以下の課題>
A – 記事の「ウサイン・ボルトとともに3か」から「選手権で準優勝してしまった。」までを、一字一句変えずに出力してください。
B – 記事によると、ジャマイカで和田がよく一緒に走ったのはどんな人物ですか？

記事>
_____
「足の速さ」は才能、遺伝だけではない ボルトに学んだ“陸上未経験者”が挑む「走り革命」
ウサイン・ボルトとともに3か月間トレーニングを積み、和田賢一のスプリント能力は劇的に高まった。
日本の陸上関係者たちは、26歳で「100メートル10秒台」という挑戦を言下に否定した。
しかし、和田には本格的な陸上経験がなかったからこそ、大きなポテンシャルが隠されていた。
未知の理論に遭遇し、新しい部位の筋力を身につけたことで、眠っていた能力が一気に開花したのだ。
ライフセービングの中に「90mビーチスプリント」という種目がある。
20メートルのダッシュを競うビーチフラッグスに対し、「砂浜の100メートル走」のイメージに近い。
ジャマイカへ留学する前の和田は、3年連続して東日本選手権1次予選でヒート(組)の最下位だった。
ところが帰国して再挑戦をすると、東日本を飛び越えて日本選手権で準優勝してしまった。
一方で和田は、陸上選手たちの1本のレースへの集中力にも驚愕を覚えていた。
ジャマイカでは、10秒2のモルディブ記録保持者とよく一緒に走った。
トレーニングでのタイムは、ほぼ変わらない。
「真面目に走ってるの?」と聞けば、「もちろんだ」と言う。
和田は思った。
「もしかして試合馴れすれば、僕ももう少し記録を伸ばせるのかもしれない……」
さらにジャマイカでは、ビーチフラッグスで磨いたダッシュの技術が正しかったことも確認できた。
和田のスタートダッシュを見たコーチが、世界陸上の銀メダリストに言った。
_____
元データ
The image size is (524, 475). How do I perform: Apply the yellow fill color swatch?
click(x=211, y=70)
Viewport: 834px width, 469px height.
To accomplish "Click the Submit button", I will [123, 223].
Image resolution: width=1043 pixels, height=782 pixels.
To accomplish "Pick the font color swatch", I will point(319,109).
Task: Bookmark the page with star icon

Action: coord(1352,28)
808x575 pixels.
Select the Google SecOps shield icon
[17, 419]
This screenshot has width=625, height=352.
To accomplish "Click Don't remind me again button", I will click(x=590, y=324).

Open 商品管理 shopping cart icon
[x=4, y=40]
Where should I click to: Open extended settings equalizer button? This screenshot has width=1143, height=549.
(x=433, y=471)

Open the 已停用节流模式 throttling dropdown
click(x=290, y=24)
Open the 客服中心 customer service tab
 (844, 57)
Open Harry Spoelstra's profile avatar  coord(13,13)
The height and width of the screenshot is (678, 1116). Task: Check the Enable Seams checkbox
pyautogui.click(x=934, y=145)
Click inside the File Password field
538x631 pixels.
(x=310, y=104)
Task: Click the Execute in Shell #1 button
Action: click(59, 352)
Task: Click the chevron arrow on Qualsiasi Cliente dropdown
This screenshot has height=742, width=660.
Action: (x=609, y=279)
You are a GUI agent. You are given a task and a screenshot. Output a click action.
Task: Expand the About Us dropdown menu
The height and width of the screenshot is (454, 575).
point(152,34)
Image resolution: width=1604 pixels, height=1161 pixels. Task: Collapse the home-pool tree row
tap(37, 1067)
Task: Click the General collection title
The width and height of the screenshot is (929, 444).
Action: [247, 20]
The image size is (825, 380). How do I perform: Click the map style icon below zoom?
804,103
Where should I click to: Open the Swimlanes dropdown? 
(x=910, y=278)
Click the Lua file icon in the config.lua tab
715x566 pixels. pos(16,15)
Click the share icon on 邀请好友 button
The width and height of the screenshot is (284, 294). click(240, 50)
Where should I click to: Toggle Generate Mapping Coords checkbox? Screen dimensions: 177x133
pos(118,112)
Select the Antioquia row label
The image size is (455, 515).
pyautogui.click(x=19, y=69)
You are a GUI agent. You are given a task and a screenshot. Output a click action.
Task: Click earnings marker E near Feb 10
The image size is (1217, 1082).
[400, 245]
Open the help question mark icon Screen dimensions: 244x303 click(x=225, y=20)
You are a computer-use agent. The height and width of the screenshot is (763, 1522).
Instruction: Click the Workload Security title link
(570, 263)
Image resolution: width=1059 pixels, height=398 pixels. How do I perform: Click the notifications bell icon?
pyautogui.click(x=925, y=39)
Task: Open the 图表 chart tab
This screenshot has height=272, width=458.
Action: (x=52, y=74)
_____
回答>
A –
ウサイン・ボルトとともに3か月間トレーニングを積み、和田賢一のスプリント能力は劇的に高まった。
日本の陸上関係者たちは、26歳で「100メートル10秒台」という挑戦を言下に否定した。
しかし、和田には本格的な陸上経験がなかったからこそ、大きなポテンシャルが隠されていた。
未知の理論に遭遇し、新しい部位の筋力を身につけたことで、眠っていた能力が一気に開花したのだ。
ライフセービングの中に「90mビーチスプリント」という種目がある。
20メートルのダッシュを競うビーチフラッグスに対し、「砂浜の100メートル走」のイメージに近い。
ジャマイカへ留学する前の和田は、3年連続して東日本選手権1次予選でヒート(組)の最下位だった。
ところが帰国して再挑戦をすると、東日本を飛び越えて日本選手権で準優勝してしまった。

B – 10秒2のモルディブ記録保持者です。